Habitually spaced
Posted 10.03.2009 in CultureWhat does it mean to live in a space? And what do we do once we have recognized that the choices we make are not, after all, entirely our own? Are we left floating in a haze of it-doesn’t-matter? Are we left to choose between boundless freedom and the imprisonment of law? The choice between freedom and law is a false one. At the core of both is a vision of pure necessity, of a need to remember, recover, or return to a truth hidden somewhere deep in our bodies.

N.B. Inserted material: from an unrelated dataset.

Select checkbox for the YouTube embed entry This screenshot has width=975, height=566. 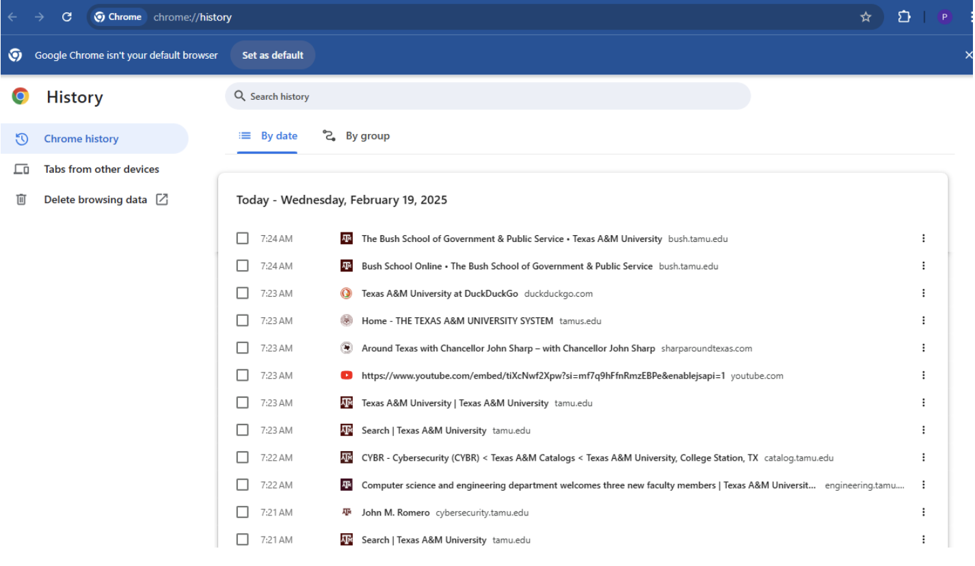point(243,375)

“Habit” and “inhabit” have more than a passing affinity. To remember that we live in a space is to remember that certain habits are encouraged and others are not. Driving an automobile, we might say that we are “encouraged” to drive on a certain side of the road. We might even say that we are “in the habit” of driving on one side or the other. But it is hard to imagine that one who was not in the habit of driving on the appropriate side of the road would be at it for very long. When we live in a space, a space that we design in cooperation with others, there is a fine line between habit and compulsion, its evil twin.
An unfolding entanglement of reasons, immense and cloudlike in its scope and organization, is suddenly and without trepidation quietly brought together in a single point. It dissolves into fragments whatever it touches, slicing things into bits and allowing them to fall gently into neatly arranged stacks. This-is, this-is-not, this-could-be, this-will-be. The groping feeling is gone, and it is no longer necessary to wonder if a thought will attach to its object or simply fall away. Thoughts are sticky now, and what was once a hesitant touch is now (though only for a short time) a confident incision. Things just get done; it just works.
There is a compatibility with boxes, inscriptions, categories, lines, points, things, and surfaces that was not there before. It has the feeling of what-should-be. It has the feeling of something I should have already been doing. It has the feeling of being restored to a state that I was never in to begin with. It has the feeling of being elegantly and invisibly persuaded that all is as it should be. It has the feeling of truth.
Perhaps there are other options, other ways of negotiating this line between what-must-be-done and what-it-is-possible-to-do. No solution is a solution for very long, and no problem is ever really fully solved. We need to be strategic in our choices, and get comfortable moving between habits and opportunities. Even though thought may, for a time, “just work,” it will not do so forever.